The strength of the resulting fabric was be enhanced by adding fillers such as iron oxide, at a concentration of 0.25 wt.%, imparting a pink or red color. In another specific embodiment, liquid polymers or oligomers were sprayed, brushed, dip-coated or injected in a similar way. As an example, acrylic based liquid resins were sprayed on various models and heat cured to obtain a solid film or sheet. Compositions included crosslinking agents, compatibilizers, thickeners, nano- or micro- fillers or fibers, functional additives, pigments and the likes. For use of fiber additive, preferably at least 80 % should have a length of at least 0.02 mm, and no more than 10 mm.

For example, flock was applied on the surface of the forming film or sheet, to modify its appearance, friction coefficient, color and feeling. Flock was either applied on the wet surface or released from a release paper when applying the polymer solution or liquid polymer on flock. Control over film thickness and viscosity allows for a range of coverings, from open, porous structures to fully coated fibers. Partially coated flock has a "Lycra" hand feel, it is elastic and flexible, porous, and has low friction coefficient.
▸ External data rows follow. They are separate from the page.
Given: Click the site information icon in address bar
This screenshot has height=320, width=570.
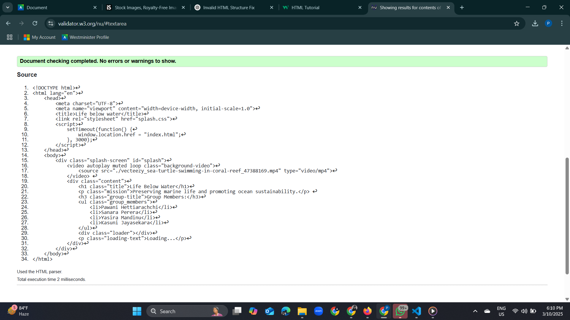Looking at the screenshot, I should click(x=51, y=23).
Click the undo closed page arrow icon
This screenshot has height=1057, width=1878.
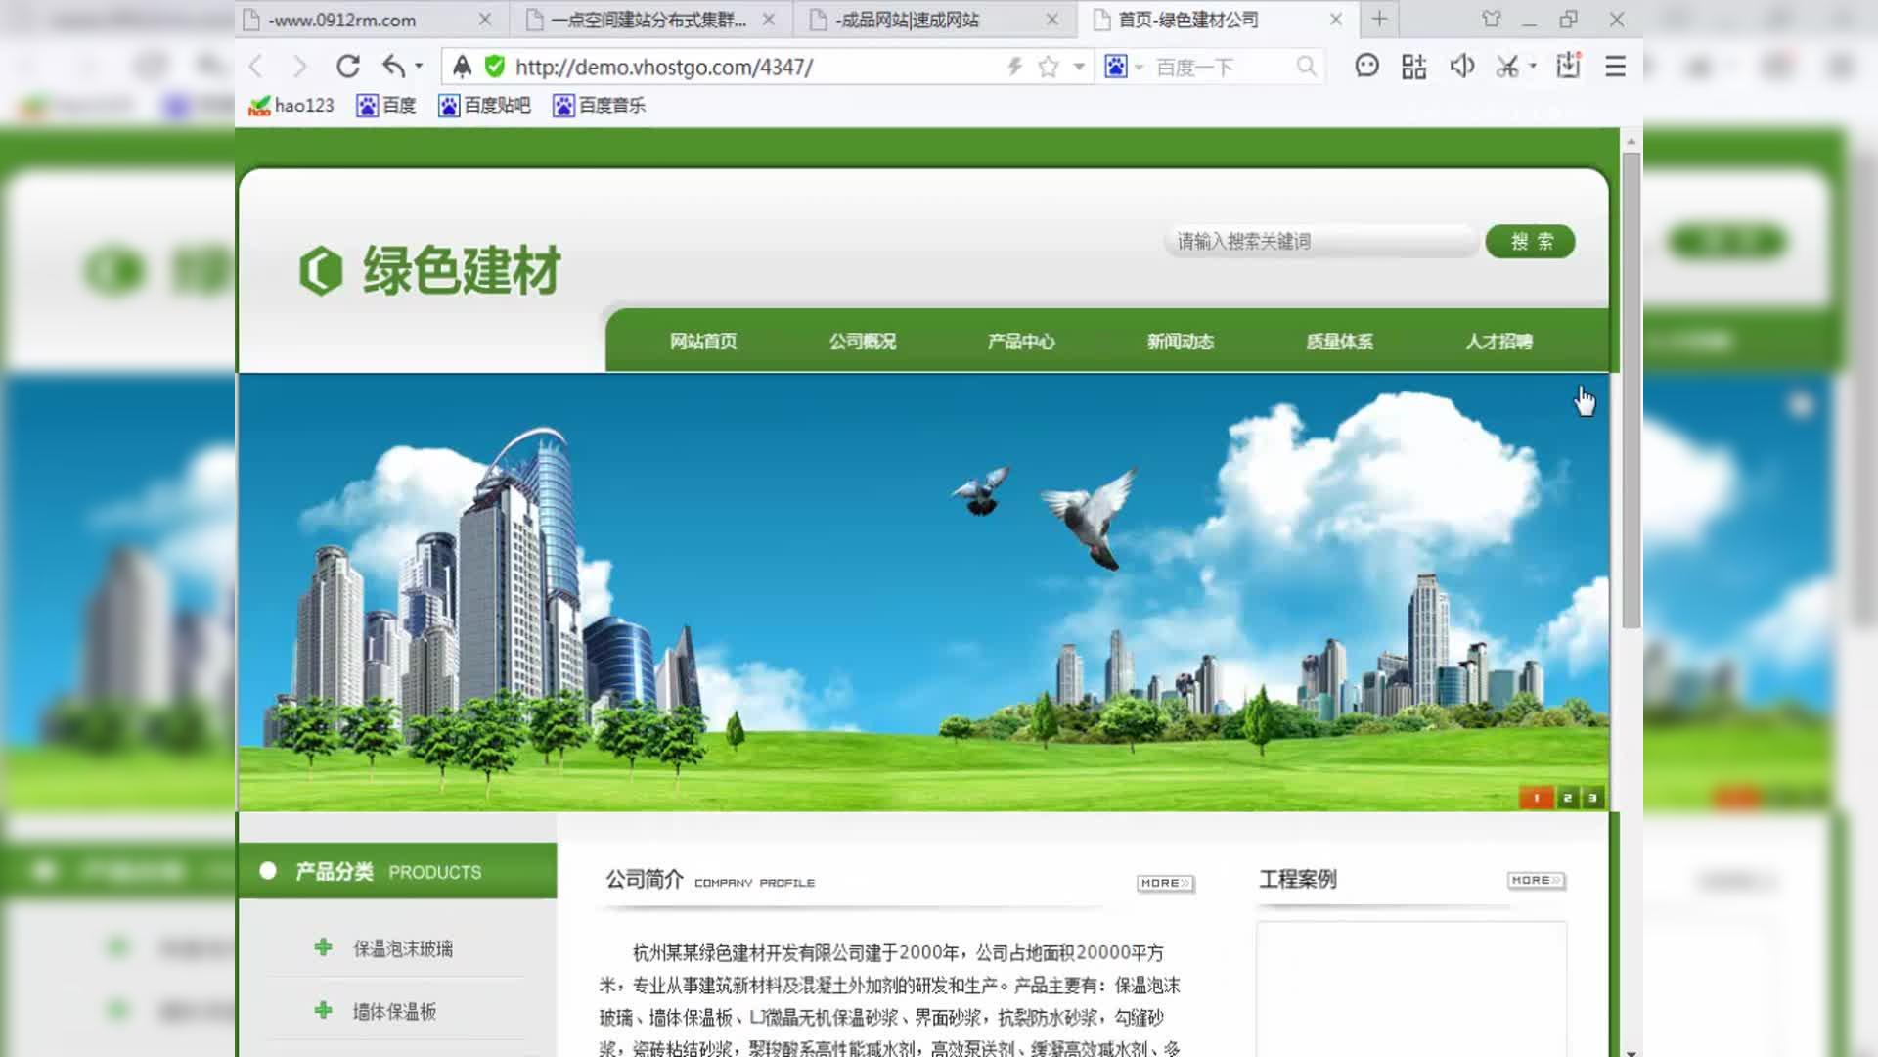pos(394,67)
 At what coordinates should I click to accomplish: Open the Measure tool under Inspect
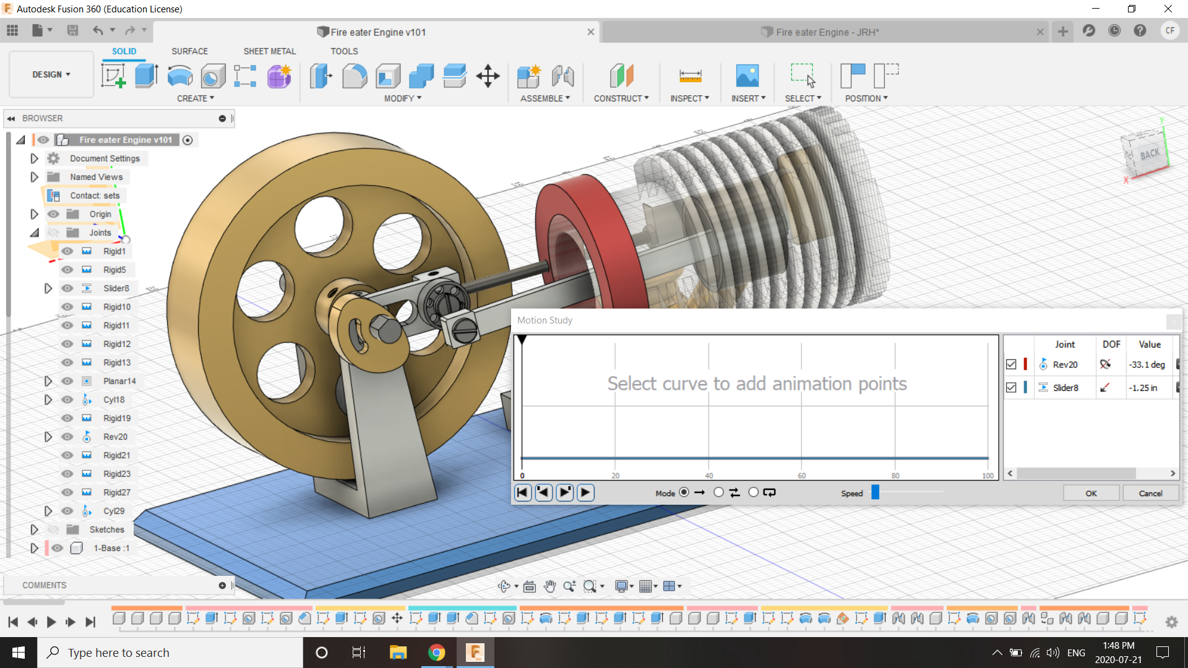tap(691, 75)
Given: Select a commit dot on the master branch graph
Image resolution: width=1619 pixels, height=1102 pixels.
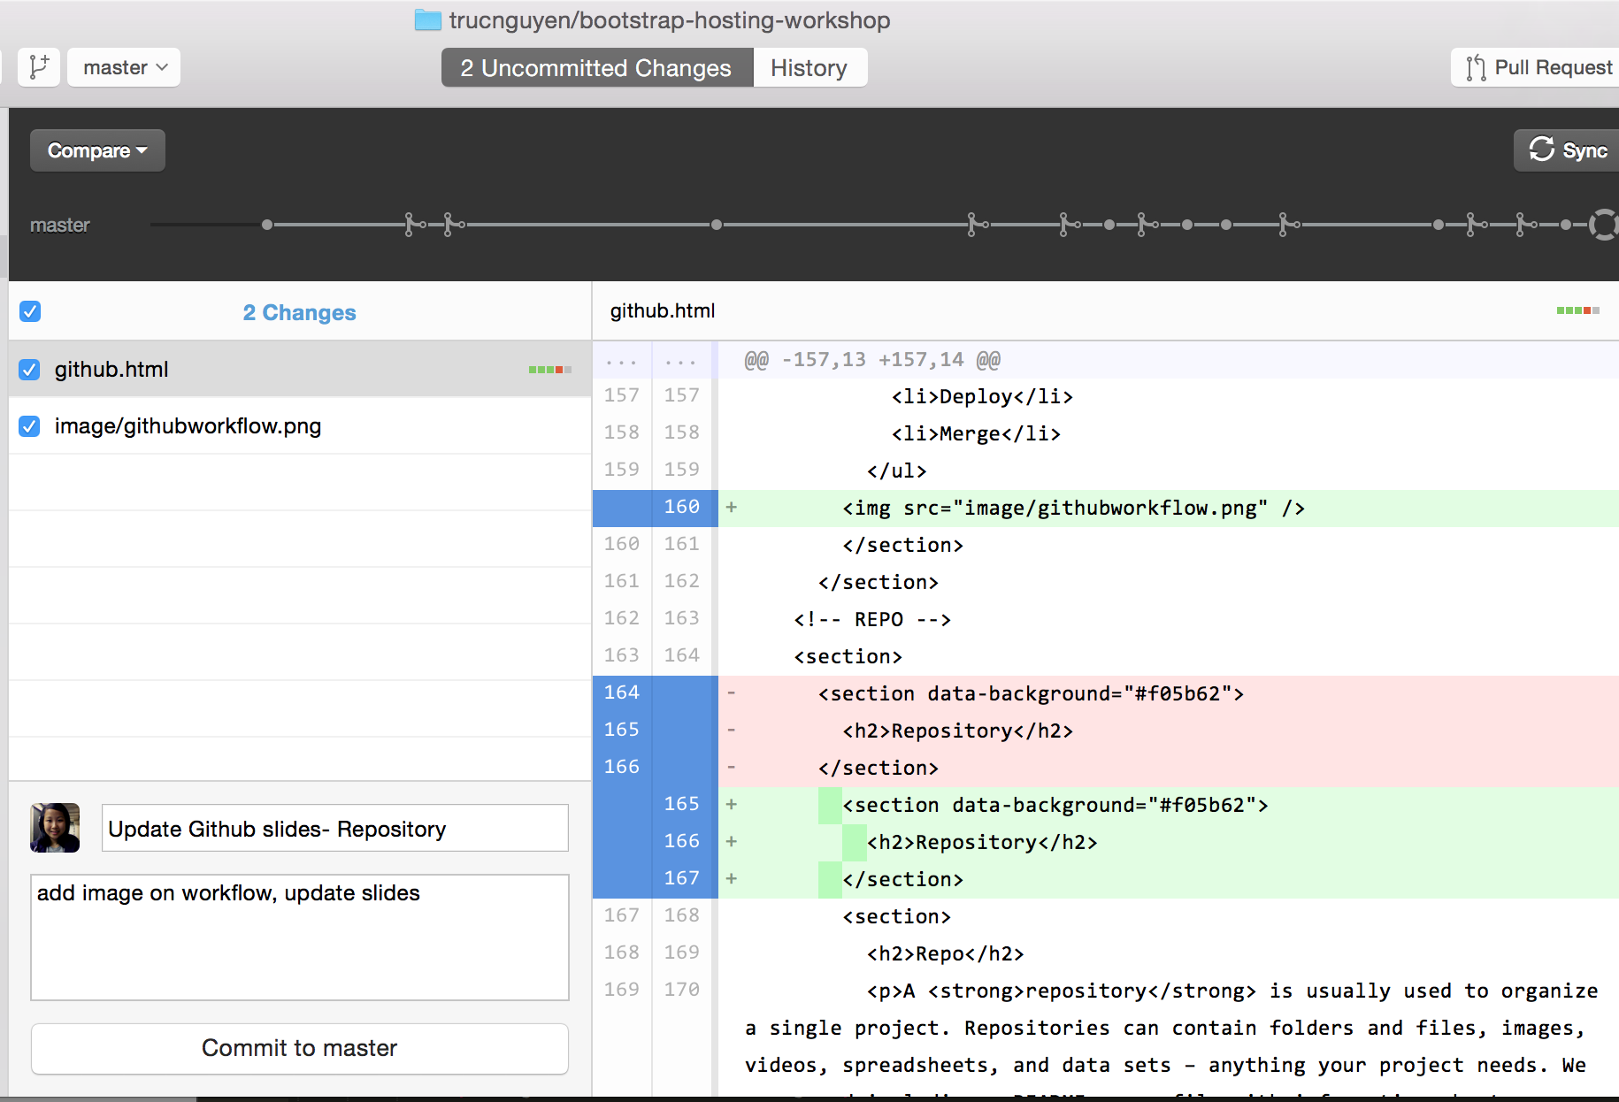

In another specific embodiment, thickness was increased to affect the drying time and the morphology. Thick applications may lead to porosity, and in some cases large bubbles were captured in the bulk, thus conferring a decorative effect. Bubble size can range from microns to millimeters. Choice of solvent also affects the drying time. More volatile solvents lead to larger pores or bubbles in the bulk.

In another specific embodiment, a SEBS polymer composition, prepared as described above was sprayed over a model using a Sagola nozzle Model 4100G operating at a nominal pressure of 0.7 MPa and an aerial weight of 40 milligrams per square centimeter. The polymeric composition was sprayed evenly to afford a 0.35 mm thick layer over at least 1000 cm area of the model which included cylindrical elements (e.g., sleeve).

Thereafter partial drying of the layer was allowed, either at room temperature or under heating, before the next layer was applied. The drying period may control the adhesion between layers, the optimum being the lowest time possible without the risk of void formation, usually several seconds depending on the thickness of the individual layer. Consequently, an ethyl cellulose polymer composition prepared as described above was sprayed over the SEBS layer essentially under the condition using the same nozzle. The application of a SEBS layer was repeated once more over the ethyl cellulose layer, and the application of the ethyl cellulose polymer was also repeated to afford a final ABAB layered fabric.

The fabric was pulled off the model and standard test specimens according to ASTM D638 with cross section 12.7 mm x 0.35 mm were cut and tested in a Lloyd LRlOk tensile machine at 50 mm/min. The tensile strength was 3.3 MPa and the elongation to break was 10 %.

The thickness of the ABAB layered fabric was modified by reducing the pressure or the nozzle aperture of the spray gun, between 0.15 to 0.5 mm without affecting the tensile strength of the fabric. Strength could be increased or reduced by modifying the order of layers, since the lower layer facing the model gives a smooth surface and the upper layer gives a rougher appearance.

Although the invention has been described in conjunction with specific embodiments thereof, it is evident that many alternatives, modifications and variations will be apparent to those skilled in the art. Accordingly, it is intended to embrace all such alternatives, modifications and variations that fall within the spirit and broad scope of the appended claims.

All publications, patents and patent applications mentioned in this specification are herein incorporated in their entirety by reference into the specification, to the same extent as if each individual publication, patent or patent application was specifically and individually indicated to be incorporated herein by reference. In addition, citation or identification of any reference in this application shall not be construed as an admission that such reference is available as prior art to the present invention. To the extent that section headings are used, they should not be construed as necessarily limiting.